Cómo está dispuesta una cuadrícula de Kakuro
La cuadrícula mezcla casillas blancas que rellenas con casillas sombreadas de pista que no. Una casilla sombreada puede llevar dos números separados por una diagonal: el número sobre la diagonal es la suma de la serie de casillas blancas que va a la derecha; el de abajo es la suma de la serie que va hacia abajo. Una «serie» no es más que una línea ininterrumpida de casillas blancas entre casillas de pista. Cada casilla blanca pertenece exactamente a una serie horizontal y a una serie vertical, que es lo que hace que el puzzle se entrelace.
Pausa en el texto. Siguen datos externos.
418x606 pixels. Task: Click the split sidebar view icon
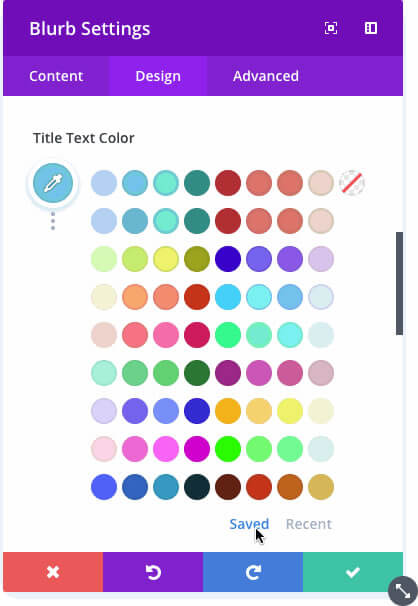coord(371,28)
La única regla que lo impulsa todo
Dentro de una misma serie, todos los dígitos tienen que ser distintos. Una serie que suma 10 en tres casillas podría ser 1+2+7 o 1+4+5 y varias más, pero nunca 2+2+6, porque el 2 se repite. Esa regla de no repetir es lo que convierte las sumas en lógica: limita drásticamente qué conjuntos de dígitos pueden rellenar una serie. El mismo dígito sí puede aparecer en una serie que la cruza, que es como las restricciones horizontal y vertical, juntas, aprietan cada casilla.
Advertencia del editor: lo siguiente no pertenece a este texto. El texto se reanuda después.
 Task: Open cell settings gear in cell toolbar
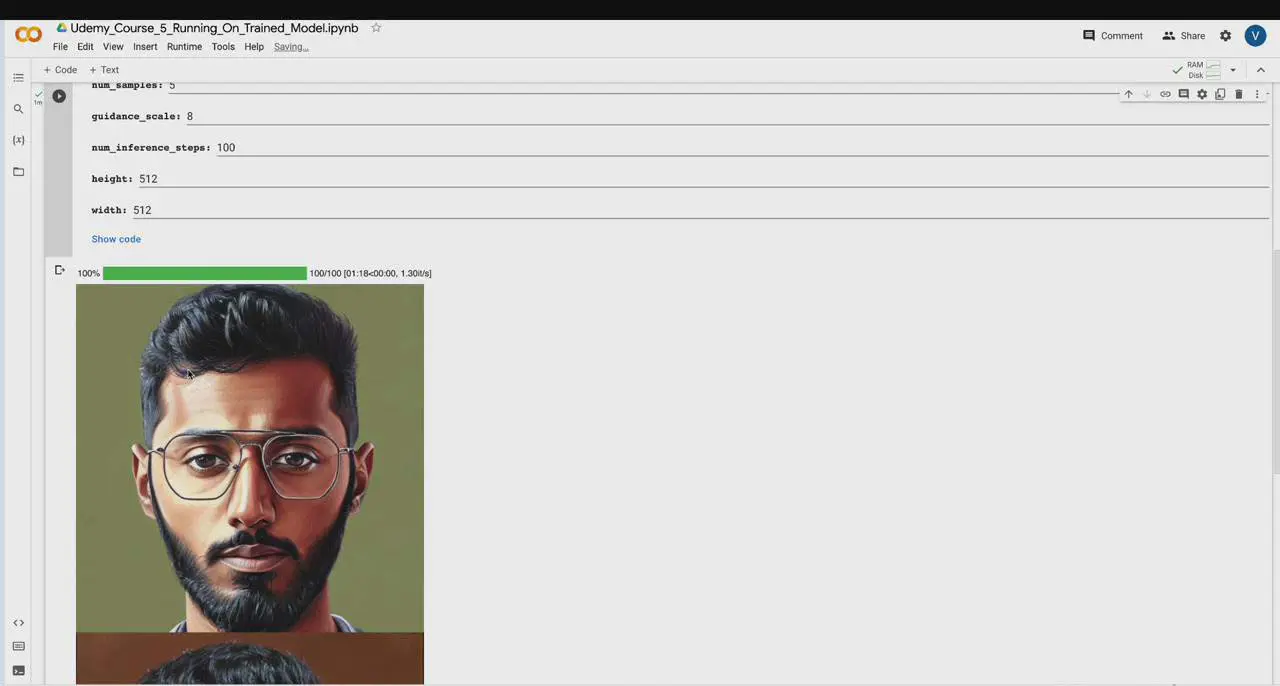[1202, 94]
Tu primera resolución, paso a paso
Empieza buscando las series que solo pueden rellenarse de una manera: series cortas con sumas extremas. Una serie de dos casillas con suma 3 es {1,2}; con 4 es {1,3}; con 16 es {7,9}; con 17 es {8,9}. Coloca cada conjunto forzado donde caiga. Luego usa los cruces: si una serie horizontal dice que una casilla es un 1 o un 3, y la serie vertical que pasa por esa misma casilla dice que es un 7 o un 9, no hay solapamiento, así que has leído mal una pista. Cuando las dos series comparten exactamente un dígito posible, esa casilla queda resuelta, y resolverla normalmente fuerza a sus vecinas.
Apóyate en las combinaciones
Los resolutores de Kakuro más rápidos reconocen las combinaciones forzadas a simple vista, igual que los ajedrecistas ven posiciones familiares. No tienes que memorizar una tabla: basta con notar que las sumas más pequeñas fuerzan los dígitos más pequeños y las más grandes fuerzan los más grandes. Sukuro puede listar todas las combinaciones válidas para una serie seleccionada, así que al principio puedes dedicar tu atención al cruce en vez de a la aritmética.
Errores habituales de principiante
- Repetir un dígito dentro de una serie: sumas que parecen legales como 2+2+6 no están permitidas; los dígitos de una serie tienen que ser distintos.
- Confundir qué pista pertenece a cada dirección: el número de arriba es la suma horizontal (hacia la derecha), el de abajo es la suma vertical.
- Rellenar demasiado pronto una serie larga: empieza por las series cortas y forzadas y deja que sus dígitos restrinjan las más largas.
Lo horizontal y lo vertical son un solo puzzle
La razón por la que el Kakuro se puede resolver es que cada casilla blanca responde a dos pistas a la vez: su serie horizontal y su serie vertical. Un dígito que no puedes fijar solo con la suma horizontal a menudo se vuelve obvio en cuanto compruebas la suma vertical que la cruza, y al revés. Trata las dos direcciones como una sola restricción combinada sobre cada casilla en lugar de como dos puzzles separados, y la cuadrícula deja de sentirse como aritmética y empieza a sentirse como lógica.
Practícalo ahora
Abre un Kakuro pequeño y, al principio, no hagas más que encontrar cada serie de dos y tres casillas con una combinación forzada. Coloca esas, sigue los cruces hacia fuera y observa cómo el tablero cae en cascada. Una vez que las series de una sola combinación te resulten automáticas, sube el tamaño y deja que la ayuda de combinaciones se desvanezca al fondo.